There are two real problems:
- If someone leaves the project for, say, three years, and then comes back, they will be out of touch with people and policy, and may have become a POV warrior of some kind due to a Near death experience or being Born again.
- There is a security problem in that dormant accounts are susceptible to password guessing, and if someone shows up after a year of inactivity we will have no sure way of knowing whether it is the original contributor or not. This is not a problem with active accounts, because the original contributor will realize what is happening.
I observe that the time periods in this proposal are really too short. Interested Wikipedians occasionally have life changes due to school, work, or travel schedules and leave the project for a period of months. Give people a year.
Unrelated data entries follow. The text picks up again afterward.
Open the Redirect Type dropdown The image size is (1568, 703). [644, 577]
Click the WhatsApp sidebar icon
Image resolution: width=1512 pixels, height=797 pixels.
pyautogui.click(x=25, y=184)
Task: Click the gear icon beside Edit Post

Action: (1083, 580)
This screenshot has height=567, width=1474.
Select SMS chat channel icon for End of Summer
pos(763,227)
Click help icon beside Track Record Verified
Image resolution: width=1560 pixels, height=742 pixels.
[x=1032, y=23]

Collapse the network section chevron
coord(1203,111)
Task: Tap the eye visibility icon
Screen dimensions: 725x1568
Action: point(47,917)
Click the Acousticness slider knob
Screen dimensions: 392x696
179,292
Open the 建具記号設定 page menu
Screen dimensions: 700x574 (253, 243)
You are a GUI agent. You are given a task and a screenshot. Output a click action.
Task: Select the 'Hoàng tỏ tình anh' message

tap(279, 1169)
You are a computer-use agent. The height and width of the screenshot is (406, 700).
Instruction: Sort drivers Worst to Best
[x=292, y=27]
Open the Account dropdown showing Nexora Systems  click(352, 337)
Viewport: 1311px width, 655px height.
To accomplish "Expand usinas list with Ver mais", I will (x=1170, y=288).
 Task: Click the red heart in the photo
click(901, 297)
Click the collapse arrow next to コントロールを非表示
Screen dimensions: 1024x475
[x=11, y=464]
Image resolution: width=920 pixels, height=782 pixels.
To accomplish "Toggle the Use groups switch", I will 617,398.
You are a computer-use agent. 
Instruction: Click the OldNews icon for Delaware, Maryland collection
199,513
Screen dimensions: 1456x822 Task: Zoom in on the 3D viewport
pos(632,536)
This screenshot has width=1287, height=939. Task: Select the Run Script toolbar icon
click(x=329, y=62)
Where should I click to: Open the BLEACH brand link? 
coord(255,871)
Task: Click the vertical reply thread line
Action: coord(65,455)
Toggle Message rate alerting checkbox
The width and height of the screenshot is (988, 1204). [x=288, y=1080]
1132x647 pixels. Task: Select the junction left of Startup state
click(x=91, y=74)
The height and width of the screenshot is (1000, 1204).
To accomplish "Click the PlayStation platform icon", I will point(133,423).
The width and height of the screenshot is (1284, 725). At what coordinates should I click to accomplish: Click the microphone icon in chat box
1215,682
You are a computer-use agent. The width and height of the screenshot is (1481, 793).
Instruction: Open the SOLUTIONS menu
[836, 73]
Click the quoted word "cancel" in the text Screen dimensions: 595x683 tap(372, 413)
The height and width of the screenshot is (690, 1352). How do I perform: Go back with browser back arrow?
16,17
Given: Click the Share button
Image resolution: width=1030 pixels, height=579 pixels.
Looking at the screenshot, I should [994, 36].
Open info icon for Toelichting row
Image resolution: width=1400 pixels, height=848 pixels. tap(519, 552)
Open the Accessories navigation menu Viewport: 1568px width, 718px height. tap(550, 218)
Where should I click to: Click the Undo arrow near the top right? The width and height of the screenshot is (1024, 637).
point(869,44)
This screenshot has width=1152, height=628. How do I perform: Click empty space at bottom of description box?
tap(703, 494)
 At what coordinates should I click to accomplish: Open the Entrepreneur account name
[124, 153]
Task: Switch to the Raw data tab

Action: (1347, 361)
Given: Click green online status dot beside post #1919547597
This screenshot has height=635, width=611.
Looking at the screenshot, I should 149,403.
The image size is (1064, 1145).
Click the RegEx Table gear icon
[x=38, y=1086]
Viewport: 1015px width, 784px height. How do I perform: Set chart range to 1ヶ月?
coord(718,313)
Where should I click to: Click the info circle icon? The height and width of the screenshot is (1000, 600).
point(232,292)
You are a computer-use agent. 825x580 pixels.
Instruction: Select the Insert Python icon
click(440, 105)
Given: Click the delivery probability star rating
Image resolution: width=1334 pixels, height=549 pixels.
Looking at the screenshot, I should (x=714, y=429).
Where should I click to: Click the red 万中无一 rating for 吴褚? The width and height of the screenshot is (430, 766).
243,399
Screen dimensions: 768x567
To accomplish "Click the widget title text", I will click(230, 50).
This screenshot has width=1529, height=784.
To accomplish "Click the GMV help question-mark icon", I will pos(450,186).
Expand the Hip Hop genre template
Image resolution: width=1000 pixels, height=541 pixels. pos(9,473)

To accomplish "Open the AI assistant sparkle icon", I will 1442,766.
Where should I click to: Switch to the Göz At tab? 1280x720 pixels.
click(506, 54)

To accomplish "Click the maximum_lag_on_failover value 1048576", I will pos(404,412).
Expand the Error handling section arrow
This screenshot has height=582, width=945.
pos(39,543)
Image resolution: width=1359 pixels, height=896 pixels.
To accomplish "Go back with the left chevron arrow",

If they've been gone for that long, they are unlikely to return.
Whether anyone admits it or not, short time periods scare people into voting "no" because they become afraid that they themselves may be de-admined for one reason or another. Keep the time periods long, and it becomes more a matter of each of us accepting that sooner or later we are going to move on from the project for various reasons, and that that's ok.
I don't think the "away" status is helpful. It just adds extra work and an incentive to "game" the system. Keep it simple, and revoke admin status after a year of inactivity.
There should be some room for judgement because a few contributors make an edit or two every few months, perhaps when they happen to read an article that they've found through google, but have in fact left the project. In these cases people should still lose their sysop status. Leave it vague so there is no incentive to game the system.
On a final note, I am not aware of any administrator who has returned to the project to make sizable contributions after being gone for more than a year. It is not uncommon, though, to see people who leave but duck their heads in once in a while, e.g. User:Zoe, User:JHK, User:Mbecker.